ИСХОДНЫЙ ФРАГМЕНТ:
Нацистское правительство уклонялось от риска рассказать немцам о реальных затратах на войну. Оно рано связало это со ставшей привычной в Германии готовностью «ведомых» жить в красивой видимости финансовой защиты. В отличие от Черчилля Гитлер никогда не смог бы рискнуть произнести речь о «крови, поте и слезах», всегда сопровождающих войну. Прославленный, казалось бы, всемогущий диктатор никогда не был в состоянии открыто потребовать от своего народа доверить ему свои сбережения в кредит на пять, десять или даже двадцать лет ради якобы светлого будущего. С этой точки зрения единство народа и руководства представляет собой действенную иллюзию, лишенную реальной политической основы и практического испытания на выносливость. Поэтому придуманное мною понятие «диктатуры одобрения», способной в любое время получить большинство голосов, должно быть сформулировано более конкретно: одобрение в большинстве своем не проистекало из каких-либо идеологических убеждений, скорее, его постоянно подкупали путем систематических «взяток» народу социальными выплатами. В основном это происходило за счет так называемых чужеземцев, но в конечном итоге и за счет подкупленных.

ПРЕДОСТАВЛЕННЫЕ ДАННЫЕ:
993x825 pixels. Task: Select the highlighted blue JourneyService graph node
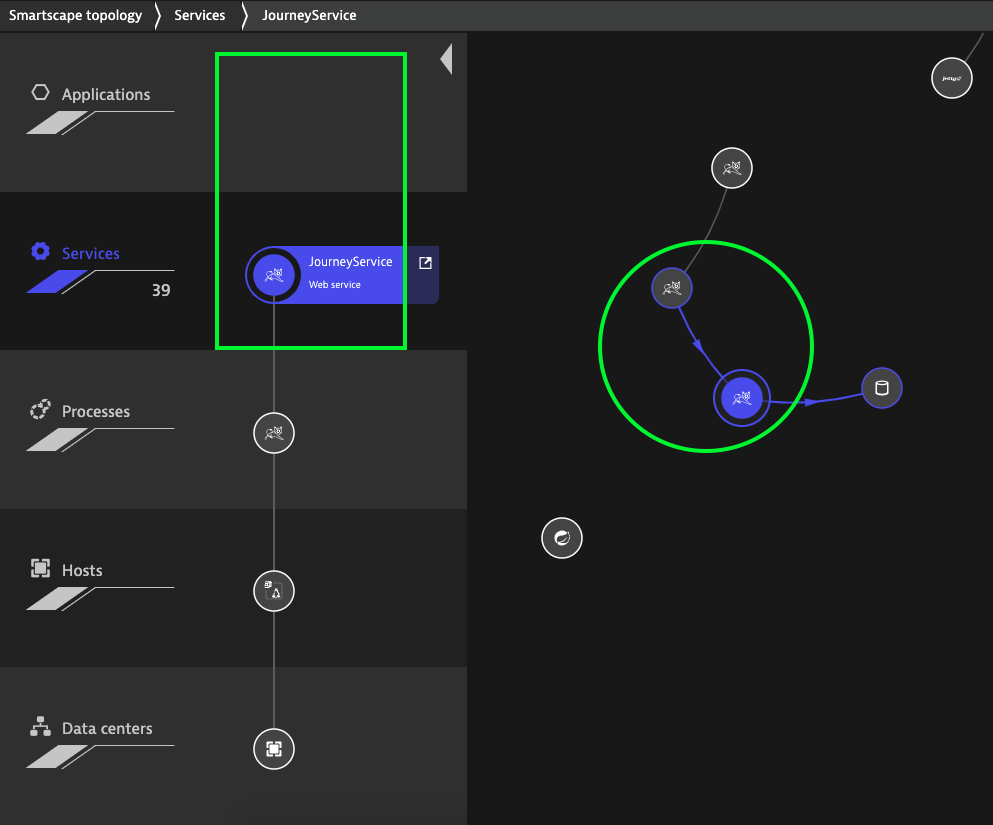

ЧТО НУЖНО СДЕЛАТЬ:
Пожалуйста, ответьте по исходному фрагменту: каким способом постоянно подкупали одобрение народа?

ОТВЕТ НА ЗАДАНИЕ:
Путем систематических «взяток» народу социальными выплатами.